В чекистских изданиях, даже не секретных, предназначенных для широких масс, таких как «Красный меч» или «Красный ворон», открыто обсуждалось применение пыток с точки зрения практического марксизма. С подробнейшей аргументацией, отличнейшим знанием вопроса, с позиций восставшего как класс мирового пролетариата. Красный террор стремительно набирал силу, легализовался, принимал готовые формы – внесудебные расстрелы, казни по спискам, институт заложников и т. д. и т. п.
Само собой, промышлять разбоем в таких условиях становилось все более затруднительно, и Паныч Чернобур принял нелегкое решение – пора завязывать, алес. Всех баб не поимеешь, всего добра не наберешь. Не дотянуть до зимы, товарищи не дадут. Лучше уж сейчас уйти в Финляндию своим ходом, чем потом свезут на саночках на погост. Дубовый макинтош никого не красит. Полковник Мартыненко был человеком многоопытным, с отлично развитым здравым смыслом.

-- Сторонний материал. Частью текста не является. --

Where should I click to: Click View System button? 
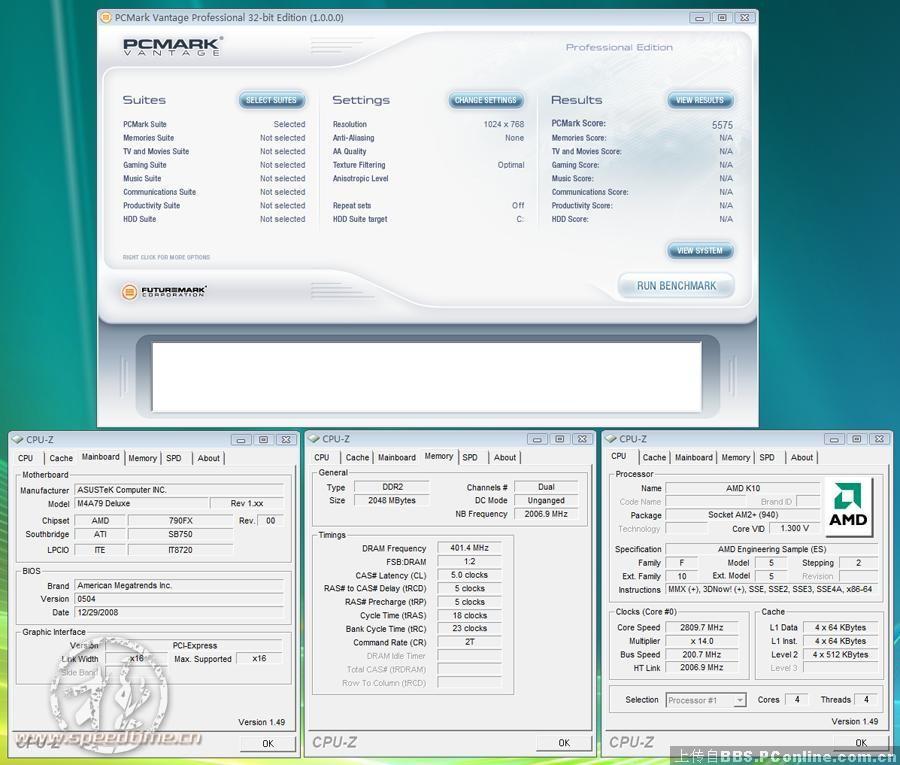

Практический ум его сразу же отмел сухопутный вариант с переходом границы где-нибудь под Сестрорецком – пограничные окопы, красноармейцы с винтовками, реальная возможность нежелательных эксцессов. Нет, морем, только морем. Все, выбор был сделан, нужен моторный катер и верный человек, плававший не раз в чухонских водах. В дело вступила воля, и Мартыненко, словно бык, напористо двинулся вперед. Не прошло и недели, как он свел приватное знакомство с Богданом Тыртовым, человеком алчным и аполитичным, знающим акваторию Финского как свои грязные татуированные пальцы. Белые, красные, зеленые – ему было решительно наплевать, лишь бы платили положенное и не перегружали его вместительный, оборудованный двадцатичетырехсильным двигателем «Роллс-ройс» катер.
Это был гений контрабанды, перевозивший в свое время и награбленные ценности, и беглых каторжан, и оружие для пролетариата, и проституток на потребу Центробалта, и спирт с кокаином опять-таки на потребу Центробалта, и финских, получивших на орехи коммунаров, и русских, озверевших от совдепа интеллигентов. Деньги, как известно, не пахнут. И Мартыненко со товарищи был бы перевезен немедленно и без проблем, если бы не одно «но» – разлетевшийся от удара о топляк подшипник какой-то там ступицы. Катер был временно отшвартован у Крестовского, Тыртов уверял, что ремонт плевый, не займет и пары дней. Это, конечно, если удастся достать подшипник. В общем, надо рассчитывать на неделю. Мартыненко не торопил, знал, что лучше запрягать долго да ехать быстро, чем встать на полпути, но на душе у него было тревожно и неопределенно. И не у него одного. Нет ничего хуже, чем ждать и догонять. Да еще товарищи действуют на нервы, шумят, стреляют, проявляют классовую сметку. Дают электричество в богатые дома, а потом всем скопом вламываются в освещенные квартиры. Всех, не разбирая, налево, все добро под гребенку в грузовик, и айда дальше, вершить торжество революции. Нет, к чертовой матери отсюда, и побыстрей. Итак, все должна была решить неделя.